══ Record extracts
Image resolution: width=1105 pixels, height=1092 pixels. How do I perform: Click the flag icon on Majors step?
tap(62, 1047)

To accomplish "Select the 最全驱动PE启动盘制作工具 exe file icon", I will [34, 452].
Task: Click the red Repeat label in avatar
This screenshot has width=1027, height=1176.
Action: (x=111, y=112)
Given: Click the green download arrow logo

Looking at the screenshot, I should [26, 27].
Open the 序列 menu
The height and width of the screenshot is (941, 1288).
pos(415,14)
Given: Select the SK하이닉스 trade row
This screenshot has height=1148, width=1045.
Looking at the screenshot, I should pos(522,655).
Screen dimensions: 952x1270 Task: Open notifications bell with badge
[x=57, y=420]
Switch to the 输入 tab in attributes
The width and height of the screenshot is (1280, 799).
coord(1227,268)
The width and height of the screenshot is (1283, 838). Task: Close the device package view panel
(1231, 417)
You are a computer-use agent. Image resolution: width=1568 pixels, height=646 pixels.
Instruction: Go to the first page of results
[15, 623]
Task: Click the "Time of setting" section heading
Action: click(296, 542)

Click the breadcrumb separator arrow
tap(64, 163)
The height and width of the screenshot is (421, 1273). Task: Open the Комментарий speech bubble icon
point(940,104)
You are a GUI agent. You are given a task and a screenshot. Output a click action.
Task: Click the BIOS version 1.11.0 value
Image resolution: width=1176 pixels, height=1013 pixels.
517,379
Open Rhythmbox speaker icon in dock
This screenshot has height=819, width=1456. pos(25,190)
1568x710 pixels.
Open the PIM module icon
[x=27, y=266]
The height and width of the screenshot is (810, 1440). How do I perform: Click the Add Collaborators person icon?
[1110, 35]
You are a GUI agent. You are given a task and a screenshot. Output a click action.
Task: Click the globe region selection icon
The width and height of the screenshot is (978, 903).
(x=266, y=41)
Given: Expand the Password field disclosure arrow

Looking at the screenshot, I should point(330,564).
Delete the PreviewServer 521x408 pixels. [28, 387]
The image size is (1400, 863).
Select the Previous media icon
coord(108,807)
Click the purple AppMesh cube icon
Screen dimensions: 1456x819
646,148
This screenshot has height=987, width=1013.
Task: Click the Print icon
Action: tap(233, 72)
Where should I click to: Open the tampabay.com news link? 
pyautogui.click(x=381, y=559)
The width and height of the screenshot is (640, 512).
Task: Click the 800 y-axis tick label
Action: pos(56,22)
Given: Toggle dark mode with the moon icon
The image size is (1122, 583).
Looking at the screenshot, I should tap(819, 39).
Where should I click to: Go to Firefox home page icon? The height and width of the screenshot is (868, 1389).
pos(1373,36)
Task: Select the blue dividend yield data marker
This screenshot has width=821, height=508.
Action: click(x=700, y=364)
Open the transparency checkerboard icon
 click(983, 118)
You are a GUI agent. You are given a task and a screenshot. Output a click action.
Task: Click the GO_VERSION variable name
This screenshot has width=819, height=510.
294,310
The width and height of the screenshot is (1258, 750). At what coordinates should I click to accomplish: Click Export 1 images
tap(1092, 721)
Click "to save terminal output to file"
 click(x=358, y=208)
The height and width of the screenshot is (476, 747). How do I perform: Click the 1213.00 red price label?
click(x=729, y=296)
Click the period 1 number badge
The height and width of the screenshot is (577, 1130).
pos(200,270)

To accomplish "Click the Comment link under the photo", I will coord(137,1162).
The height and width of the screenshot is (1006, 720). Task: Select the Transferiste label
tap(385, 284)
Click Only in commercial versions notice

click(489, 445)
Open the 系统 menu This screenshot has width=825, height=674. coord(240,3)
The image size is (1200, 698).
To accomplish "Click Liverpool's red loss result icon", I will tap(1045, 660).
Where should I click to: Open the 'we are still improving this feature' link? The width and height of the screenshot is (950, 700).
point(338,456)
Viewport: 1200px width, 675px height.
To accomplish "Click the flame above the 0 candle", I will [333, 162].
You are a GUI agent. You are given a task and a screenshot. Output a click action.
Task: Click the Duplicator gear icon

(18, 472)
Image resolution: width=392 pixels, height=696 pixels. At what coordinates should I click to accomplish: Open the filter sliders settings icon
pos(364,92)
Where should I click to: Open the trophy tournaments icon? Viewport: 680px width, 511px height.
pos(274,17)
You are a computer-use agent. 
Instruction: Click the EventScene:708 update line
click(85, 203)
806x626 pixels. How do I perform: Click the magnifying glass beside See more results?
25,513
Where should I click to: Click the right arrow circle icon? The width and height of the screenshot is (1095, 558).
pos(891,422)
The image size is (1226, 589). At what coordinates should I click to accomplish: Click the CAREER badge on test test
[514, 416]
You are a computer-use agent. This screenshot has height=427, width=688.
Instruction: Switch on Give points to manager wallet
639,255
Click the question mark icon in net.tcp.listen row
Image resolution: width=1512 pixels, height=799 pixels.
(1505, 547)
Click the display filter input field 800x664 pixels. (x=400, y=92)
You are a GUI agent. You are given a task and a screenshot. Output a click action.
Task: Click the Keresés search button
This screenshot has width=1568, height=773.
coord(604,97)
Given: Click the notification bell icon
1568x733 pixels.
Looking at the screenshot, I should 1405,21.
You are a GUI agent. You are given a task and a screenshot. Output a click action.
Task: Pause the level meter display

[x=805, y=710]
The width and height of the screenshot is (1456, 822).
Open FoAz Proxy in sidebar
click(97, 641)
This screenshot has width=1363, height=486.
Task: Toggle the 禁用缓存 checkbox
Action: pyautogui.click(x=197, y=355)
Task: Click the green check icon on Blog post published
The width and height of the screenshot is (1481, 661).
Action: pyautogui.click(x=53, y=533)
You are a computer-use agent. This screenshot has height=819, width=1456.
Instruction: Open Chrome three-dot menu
════
Can you reproduce all of the entries above, word for word, with nothing altered or left out?

* Solution to this problem:
Image resolution: width=1105 pixels, height=1092 pixels. How do I perform: Click the flag icon on Majors step?
tap(62, 1047)

To accomplish "Select the 最全驱动PE启动盘制作工具 exe file icon", I will [34, 452].
Task: Click the red Repeat label in avatar
This screenshot has width=1027, height=1176.
Action: (x=111, y=112)
Given: Click the green download arrow logo

Looking at the screenshot, I should [26, 27].
Open the 序列 menu
The height and width of the screenshot is (941, 1288).
pos(415,14)
Given: Select the SK하이닉스 trade row
This screenshot has height=1148, width=1045.
Looking at the screenshot, I should pos(522,655).
Screen dimensions: 952x1270 Task: Open notifications bell with badge
[x=57, y=420]
Switch to the 输入 tab in attributes
The width and height of the screenshot is (1280, 799).
coord(1227,268)
The width and height of the screenshot is (1283, 838). Task: Close the device package view panel
(1231, 417)
You are a computer-use agent. Image resolution: width=1568 pixels, height=646 pixels.
Instruction: Go to the first page of results
[15, 623]
Task: Click the "Time of setting" section heading
Action: click(296, 542)

Click the breadcrumb separator arrow
tap(64, 163)
The height and width of the screenshot is (421, 1273). Task: Open the Комментарий speech bubble icon
point(940,104)
You are a GUI agent. You are given a task and a screenshot. Output a click action.
Task: Click the BIOS version 1.11.0 value
Image resolution: width=1176 pixels, height=1013 pixels.
517,379
Open Rhythmbox speaker icon in dock
This screenshot has height=819, width=1456. pos(25,190)
1568x710 pixels.
Open the PIM module icon
[x=27, y=266]
The height and width of the screenshot is (810, 1440). How do I perform: Click the Add Collaborators person icon?
[1110, 35]
You are a GUI agent. You are given a task and a screenshot. Output a click action.
Task: Click the globe region selection icon
The width and height of the screenshot is (978, 903).
(x=266, y=41)
Given: Expand the Password field disclosure arrow

Looking at the screenshot, I should point(330,564).
Delete the PreviewServer 521x408 pixels. [28, 387]
The image size is (1400, 863).
Select the Previous media icon
coord(108,807)
Click the purple AppMesh cube icon
Screen dimensions: 1456x819
646,148
This screenshot has height=987, width=1013.
Task: Click the Print icon
Action: tap(233, 72)
Where should I click to: Open the tampabay.com news link? 
pyautogui.click(x=381, y=559)
The width and height of the screenshot is (640, 512).
Task: Click the 800 y-axis tick label
Action: pos(56,22)
Given: Toggle dark mode with the moon icon
The image size is (1122, 583).
Looking at the screenshot, I should tap(819, 39).
Where should I click to: Go to Firefox home page icon? The height and width of the screenshot is (868, 1389).
pos(1373,36)
Task: Select the blue dividend yield data marker
This screenshot has width=821, height=508.
Action: click(x=700, y=364)
Open the transparency checkerboard icon
 click(983, 118)
You are a GUI agent. You are given a task and a screenshot. Output a click action.
Task: Click the GO_VERSION variable name
This screenshot has width=819, height=510.
294,310
The width and height of the screenshot is (1258, 750). At what coordinates should I click to accomplish: Click Export 1 images
tap(1092, 721)
Click "to save terminal output to file"
 click(x=358, y=208)
The height and width of the screenshot is (476, 747). How do I perform: Click the 1213.00 red price label?
click(x=729, y=296)
Click the period 1 number badge
The height and width of the screenshot is (577, 1130).
pos(200,270)

To accomplish "Click the Comment link under the photo", I will coord(137,1162).
The height and width of the screenshot is (1006, 720). Task: Select the Transferiste label
tap(385, 284)
Click Only in commercial versions notice

click(489, 445)
Open the 系统 menu This screenshot has width=825, height=674. coord(240,3)
The image size is (1200, 698).
To accomplish "Click Liverpool's red loss result icon", I will tap(1045, 660).
Where should I click to: Open the 'we are still improving this feature' link? The width and height of the screenshot is (950, 700).
point(338,456)
Viewport: 1200px width, 675px height.
To accomplish "Click the flame above the 0 candle", I will [333, 162].
You are a GUI agent. You are given a task and a screenshot. Output a click action.
Task: Click the Duplicator gear icon

(18, 472)
Image resolution: width=392 pixels, height=696 pixels. At what coordinates should I click to accomplish: Open the filter sliders settings icon
pos(364,92)
Where should I click to: Open the trophy tournaments icon? Viewport: 680px width, 511px height.
pos(274,17)
You are a computer-use agent. 
Instruction: Click the EventScene:708 update line
click(85, 203)
806x626 pixels. How do I perform: Click the magnifying glass beside See more results?
25,513
Where should I click to: Click the right arrow circle icon? The width and height of the screenshot is (1095, 558).
pos(891,422)
The image size is (1226, 589). At what coordinates should I click to accomplish: Click the CAREER badge on test test
[514, 416]
You are a computer-use agent. This screenshot has height=427, width=688.
Instruction: Switch on Give points to manager wallet
639,255
Click the question mark icon in net.tcp.listen row
Image resolution: width=1512 pixels, height=799 pixels.
(1505, 547)
Click the display filter input field 800x664 pixels. (x=400, y=92)
You are a GUI agent. You are given a task and a screenshot. Output a click action.
Task: Click the Keresés search button
This screenshot has width=1568, height=773.
coord(604,97)
Given: Click the notification bell icon
1568x733 pixels.
Looking at the screenshot, I should 1405,21.
You are a GUI agent. You are given a task and a screenshot. Output a click action.
Task: Pause the level meter display

[x=805, y=710]
The width and height of the screenshot is (1456, 822).
Open FoAz Proxy in sidebar
click(97, 641)
This screenshot has width=1363, height=486.
Task: Toggle the 禁用缓存 checkbox
Action: pyautogui.click(x=197, y=355)
Task: Click the green check icon on Blog post published
The width and height of the screenshot is (1481, 661).
Action: pyautogui.click(x=53, y=533)
You are a computer-use agent. This screenshot has height=819, width=1456.
Instruction: Open Chrome three-dot menu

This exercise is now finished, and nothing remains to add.